I have made a file tests/vcf/compressed_files_test.cpp . In that i have added tests to test is_compressed_magic_num() and is_compressed_extension I have renamed those compressed files . I haven't yet moved those files into failed folder. By keeping them in seperate folder it was easy for me to write tests for files that return true on is_compressed_*()

srbcheema1 commented 6 years ago

I have added the tests for non compressed files also. I have also added a special test to check working of seekg().

srbcheema1 commented 6 years ago

@jmmut tell me if I should squash the commits. I will squash similar commits into one once you approve the changes.

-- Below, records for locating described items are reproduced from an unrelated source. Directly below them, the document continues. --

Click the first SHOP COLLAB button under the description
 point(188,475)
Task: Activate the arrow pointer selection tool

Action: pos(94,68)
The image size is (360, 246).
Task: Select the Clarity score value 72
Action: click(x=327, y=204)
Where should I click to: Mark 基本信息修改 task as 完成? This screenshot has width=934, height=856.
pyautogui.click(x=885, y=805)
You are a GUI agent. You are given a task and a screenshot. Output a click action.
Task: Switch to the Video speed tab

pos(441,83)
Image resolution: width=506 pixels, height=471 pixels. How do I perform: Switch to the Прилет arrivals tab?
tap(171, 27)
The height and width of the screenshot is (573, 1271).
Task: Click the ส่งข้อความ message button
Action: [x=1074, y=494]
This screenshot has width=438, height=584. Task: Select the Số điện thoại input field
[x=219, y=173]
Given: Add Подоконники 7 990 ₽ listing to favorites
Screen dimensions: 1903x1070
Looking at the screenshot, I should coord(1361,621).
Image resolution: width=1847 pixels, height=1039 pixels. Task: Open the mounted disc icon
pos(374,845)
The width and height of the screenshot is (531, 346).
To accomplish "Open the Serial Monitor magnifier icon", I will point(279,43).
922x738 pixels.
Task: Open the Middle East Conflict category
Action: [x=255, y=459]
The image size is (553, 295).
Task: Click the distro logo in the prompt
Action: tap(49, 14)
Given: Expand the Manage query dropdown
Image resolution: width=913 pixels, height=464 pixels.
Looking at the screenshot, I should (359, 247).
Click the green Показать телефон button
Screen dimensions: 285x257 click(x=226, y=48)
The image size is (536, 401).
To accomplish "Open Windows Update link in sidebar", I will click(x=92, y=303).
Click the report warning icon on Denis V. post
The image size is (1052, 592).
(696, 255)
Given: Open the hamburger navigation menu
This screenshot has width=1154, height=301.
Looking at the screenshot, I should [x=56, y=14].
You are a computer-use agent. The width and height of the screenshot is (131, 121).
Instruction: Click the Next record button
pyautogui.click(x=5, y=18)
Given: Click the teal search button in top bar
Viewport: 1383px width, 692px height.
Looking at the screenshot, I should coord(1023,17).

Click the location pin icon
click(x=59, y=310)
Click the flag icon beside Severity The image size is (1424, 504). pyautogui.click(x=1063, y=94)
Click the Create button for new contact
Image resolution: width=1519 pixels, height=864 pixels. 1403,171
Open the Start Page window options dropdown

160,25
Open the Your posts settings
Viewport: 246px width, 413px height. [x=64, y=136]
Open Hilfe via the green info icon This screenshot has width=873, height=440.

srbcheema1 commented 6 years ago

@jmmut there was a minor issue with seekg . It was behaving abnormally for files with number of characters less than 9 characters. I fixed it as explained in https://stackoverflow.com/questions/48979934/seekg-not-behaving-as-expected using input.clear() please have a look at it. I am looking forward to get this PR merged.

jmmut commented 6 years ago

hm, that is exactly the issue I was afraid of. what's more, it's not fixed. if you try this:

./builds/debug/bin/vcf_validator -i test/input_files/v4.3/passed/complexfile_passed_000.vcf

it will say it's valid, but if you pass it through a pipe instead, it will say it's not valid:

cat test/input_files/v4.3/passed/complexfile_passed_000.vcf | ./builds/debug/bin/vcf_validator

I suggest leaving the approach of seekg and using a copy of the first line as done in https://github.com/EBIvariation/vcf-validator/blob/develop/src/vcf/validator.cpp#L153. there you can see that the first line is read, and it's used for detecting the version in line 145, and to start the validation in line 153.

srbcheema1 commented 6 years ago

tests were passing. I will check that out. I too was thinking to use first line https://github.com/EBIvariation/vcf-validator/pull/111#discussion_r170569585 earlier when you mentioned about that in https://github.com/EBIvariation/vcf-validator/pull/111#discussion_r166876466 I searched such function in validator.hpp(maybe you made typo while writingvalidator.cpp) but was unable to find one. by that time i got approach of seekg as i have used it in filestreams but i was doubtful for using it in std::cin .

jmmut commented 6 years ago

yes, that's what I meant, sorry for not being clear enough. I'll try to be more specific in the future, and please ask any doubt you have.

srbcheema1 commented 6 years ago

I have tested it using these commands

./build/bin/vcf_validator < test/input_files/v4.3/passed/complexfile_passed_000.vcf

and this one

./build/bin/vcf_validator -i test/input_files/v4.3/passed/complexfile_passed_000.vcf

I use command < filename more than cat filename| command

maybe thats why these things went unnoticed . moreover our testcases are not capable to check this bug out .

jmmut commented 6 years ago

Didn't know cat file | and < file could behave so differently. I used cat file | because if the file is compressed the way to use it is simpler and more similar, as zcat file.gz |.

Agree that the tests (as they are right now) can not check this. This is another reason to go away from stream handling.

srbcheema1 commented 6 years ago

hmm strange it is. Till now i thought both the ways similar to giving standard input

srbcheema1 commented 6 years ago

@jmmut I have made the requested changes. Please have a look at it.